Convert the lines below into a JSON list of strings, with one string per line and any blank lines omitted.

### PROVIDED INFORMATION

* * * *

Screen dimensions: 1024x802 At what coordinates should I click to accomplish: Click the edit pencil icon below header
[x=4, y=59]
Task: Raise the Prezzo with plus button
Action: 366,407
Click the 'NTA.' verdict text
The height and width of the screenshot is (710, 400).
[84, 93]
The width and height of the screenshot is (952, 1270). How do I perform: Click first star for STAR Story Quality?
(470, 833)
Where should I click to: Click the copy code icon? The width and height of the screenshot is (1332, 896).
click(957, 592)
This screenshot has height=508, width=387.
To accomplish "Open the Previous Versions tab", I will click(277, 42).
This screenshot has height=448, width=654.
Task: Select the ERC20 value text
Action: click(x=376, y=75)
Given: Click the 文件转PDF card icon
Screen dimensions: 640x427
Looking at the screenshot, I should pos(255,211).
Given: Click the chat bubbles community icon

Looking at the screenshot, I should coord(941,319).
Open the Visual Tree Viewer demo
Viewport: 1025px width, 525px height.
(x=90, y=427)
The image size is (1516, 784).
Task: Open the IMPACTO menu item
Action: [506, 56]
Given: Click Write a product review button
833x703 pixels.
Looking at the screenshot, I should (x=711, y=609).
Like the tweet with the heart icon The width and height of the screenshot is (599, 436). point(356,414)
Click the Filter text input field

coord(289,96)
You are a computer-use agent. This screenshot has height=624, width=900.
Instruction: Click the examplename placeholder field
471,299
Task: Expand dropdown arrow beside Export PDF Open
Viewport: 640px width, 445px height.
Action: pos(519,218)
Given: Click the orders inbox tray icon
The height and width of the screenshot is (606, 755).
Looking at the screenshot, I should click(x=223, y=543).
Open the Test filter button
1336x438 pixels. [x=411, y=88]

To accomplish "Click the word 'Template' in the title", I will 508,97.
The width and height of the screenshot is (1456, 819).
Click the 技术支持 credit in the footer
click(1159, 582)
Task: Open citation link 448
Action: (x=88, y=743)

* * * *

### CORRECT ANSWER
[
  "Screen dimensions: 1024x802 At what coordinates should I click to accomplish: Click the edit pencil icon below header",
  "[x=4, y=59]",
  "Task: Raise the Prezzo with plus button",
  "Action: 366,407",
  "Click the 'NTA.' verdict text",
  "The height and width of the screenshot is (710, 400).",
  "[84, 93]",
  "The width and height of the screenshot is (952, 1270). How do I perform: Click first star for STAR Story Quality?",
  "(470, 833)",
  "Where should I click to: Click the copy code icon? The width and height of the screenshot is (1332, 896).",
  "click(957, 592)",
  "This screenshot has height=508, width=387.",
  "To accomplish \"Open the Previous Versions tab\", I will click(277, 42).",
  "This screenshot has height=448, width=654.",
  "Task: Select the ERC20 value text",
  "Action: click(x=376, y=75)",
  "Given: Click the 文件转PDF card icon",
  "Screen dimensions: 640x427",
  "Looking at the screenshot, I should pos(255,211).",
  "Given: Click the chat bubbles community icon",
  "Looking at the screenshot, I should coord(941,319).",
  "Open the Visual Tree Viewer demo",
  "Viewport: 1025px width, 525px height.",
  "(x=90, y=427)",
  "The image size is (1516, 784).",
  "Task: Open the IMPACTO menu item",
  "Action: [506, 56]",
  "Given: Click Write a product review button",
  "833x703 pixels.",
  "Looking at the screenshot, I should (x=711, y=609).",
  "Like the tweet with the heart icon The width and height of the screenshot is (599, 436). point(356,414)",
  "Click the Filter text input field",
  "coord(289,96)",
  "You are a computer-use agent. This screenshot has height=624, width=900.",
  "Instruction: Click the examplename placeholder field",
  "471,299",
  "Task: Expand dropdown arrow beside Export PDF Open",
  "Viewport: 640px width, 445px height.",
  "Action: pos(519,218)",
  "Given: Click the orders inbox tray icon",
  "The height and width of the screenshot is (606, 755).",
  "Looking at the screenshot, I should click(x=223, y=543).",
  "Open the Test filter button",
  "1336x438 pixels. [x=411, y=88]",
  "To accomplish \"Click the word 'Template' in the title\", I will 508,97.",
  "The width and height of the screenshot is (1456, 819).",
  "Click the 技术支持 credit in the footer",
  "click(1159, 582)",
  "Task: Open citation link 448",
  "Action: (x=88, y=743)"
]